Ulrike se detuvo justo después de cruzar la verja que rodeaba el minúsculo jardín delantero de la casa. Estaba compulsivamente bien cuidado, como imaginaba. Griff nunca hablaba demasiado de Arabella, pero lo que Ulrike sabía de ella convertía las plantas podadas y las piedras inmaculadas del suelo justo en lo que esperaba encontrar.

La propia Arabella, sin embargo, no era como había imaginado. Salió de la casa cuando Ulrike comenzó a ir hacia la puerta. Sacaba un cochecito, su minúsculo ocupante iba tan abrigado para protegerlo del frío que sólo se le veía la nariz.

Ulrike esperaba una mujer totalmente distinta a ella y, en parte, estropeada. Pero Arabella tenía un aspecto bastante moderno con su boina negra y botas. Llevaba un jersey gris de cuello alto y una chaqueta negra de piel. Tenía los muslos demasiado grandes, pero era evidente que estaba trabajando en ese punto. Recuperaría la forma enseguida.

«Buen cutis», pensó Ulrike cuando Arabella levantó la mirada. En Ciudad del Cabo no se encontraban cutis así. Arabella era una verdadera rosa inglesa.

– Vaya, qué sorpresa. Si vienes a ver a Griff, no está, Ulrike.
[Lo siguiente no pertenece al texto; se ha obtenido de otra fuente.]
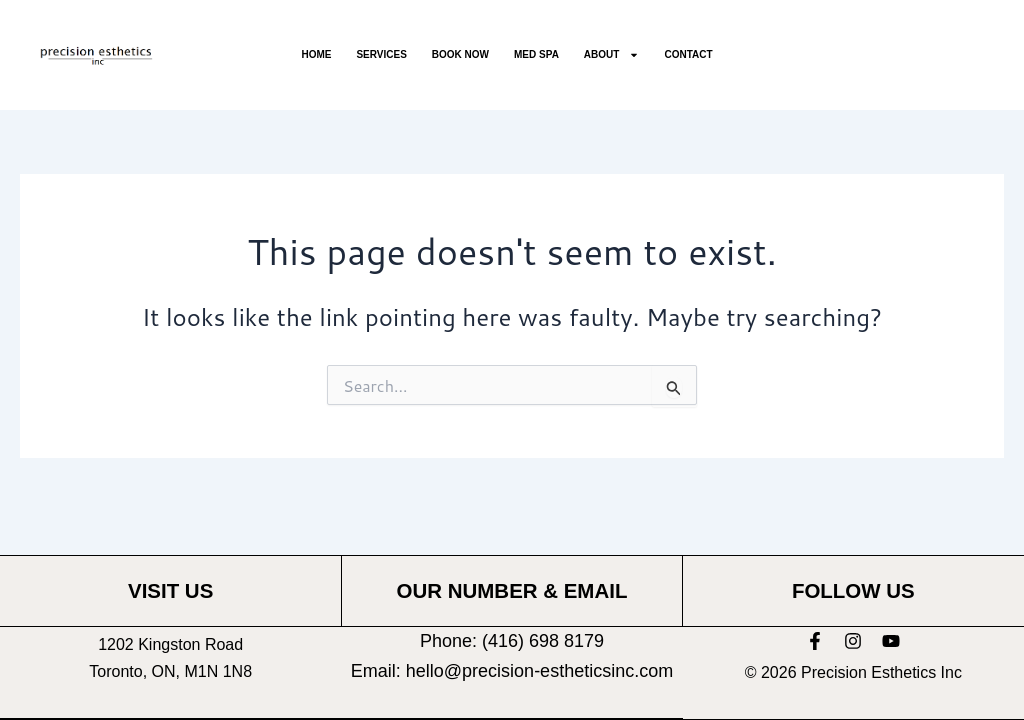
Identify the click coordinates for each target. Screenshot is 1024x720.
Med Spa (536, 54)
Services (381, 54)
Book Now (460, 54)
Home (316, 54)
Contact (688, 54)
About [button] (612, 55)
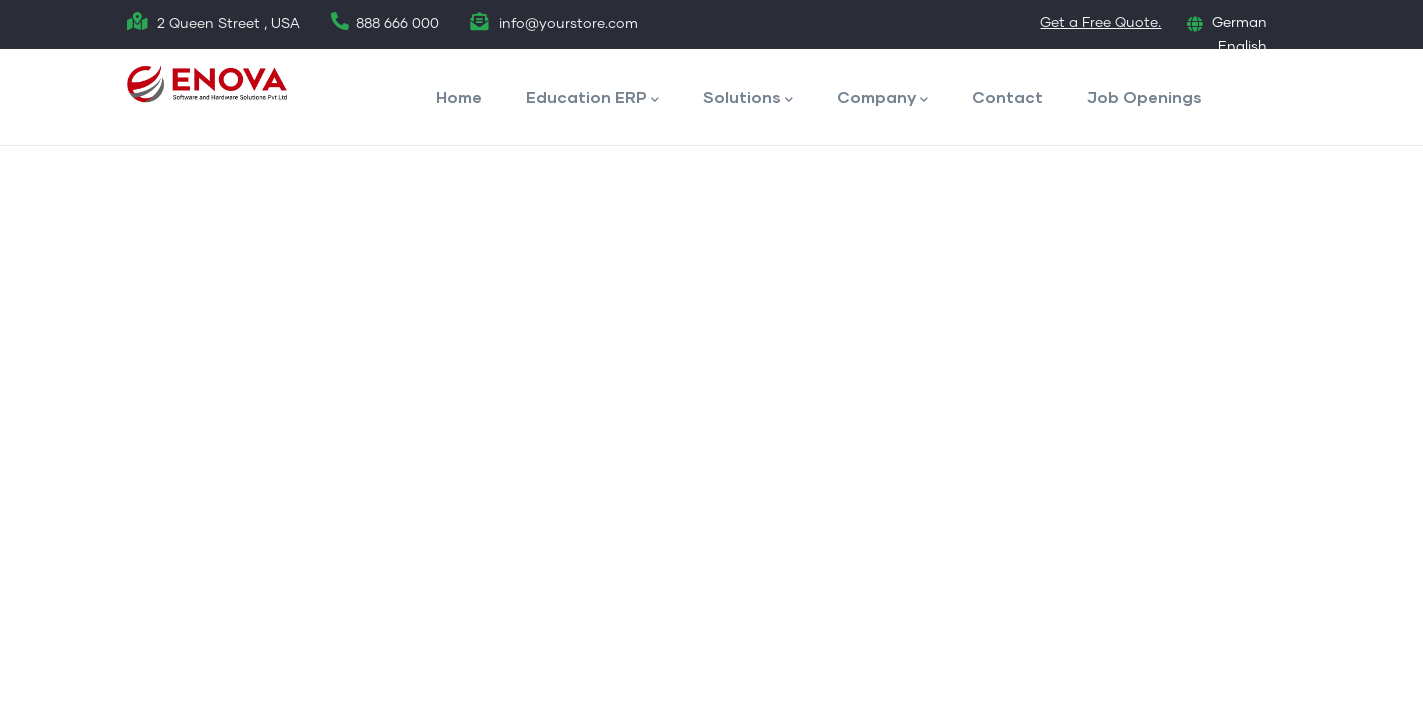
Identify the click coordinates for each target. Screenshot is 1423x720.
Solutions (748, 98)
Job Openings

Y si no ha ido a trabajar, puede que esté en el negocio de estampación, aunque lo dudo, tal como están las cosas últimamente. -Y entrecerrando los ojos como una mujer que se asegura de la identidad de su interlocutor, añadió en tono sarcástico-: Porque eres Ulrike, ¿verdad?

Ulrike no le preguntó cómo lo sabía.

– No he venido a ver a Griff -dijo-. He venido a hablar contigo.

– Vaya, otra sorpresa. -Arabella bajó el cochecito por el único escalón que tenía el porche. Se volvió y cerró con llave la puerta. Arregló las mantas del bebé y luego dijo-: No veo de qué tenemos que hablar. Seguro que Griff no te ha prometido nada, así que, si crees que vamos a mantener una conversación razonable sobre el divorcio, intercambiar papeles o lo que sea, tengo que decirte que pierdes el tiempo. Y no sólo conmigo, sino también con él.

Ulrike nulo que se ponía colorada. Era infantil, pero quería exponerle a Arabella Strong unos cuantos datos, empezando por el encuentro que había tenido en su despacho el día anterior, pero se contuvo.

– No he venido por eso -dijo simplemente.

– ¿Ah no? -dijo Arabella.

– No. Acabo de darle una patada en el culo. Al fin, es todo tuyo -contestó Ulrike.

– Pues mejor para ti. No habrías sido feliz si te hubiera elegido permanentemente. Vivir con él no es nada fácil. Se… Se cansa pronto de sus intereses externos. Hay que aprender a vivir con ello. -Arabella cruzó el jardín hacia la puerta. Ulrike se apartó, pero no se la abrió, sino que dejó que lo hiciera ella y después siguió a la esposa de Griff a la calle. Al tenerla más cerca, Ulrike percibió mejor quién era: la clase de mujer que vivía para que la cuidaran, que había dejado de estudiar a los dieciséis y que, luego, había cogido uno de esos trabajos que servían para esperar a que llegara un marido y que son totalmente inadecuados para mantenerse en caso de que el matrimonio se rompa y la esposa tenga que buscarse la vida.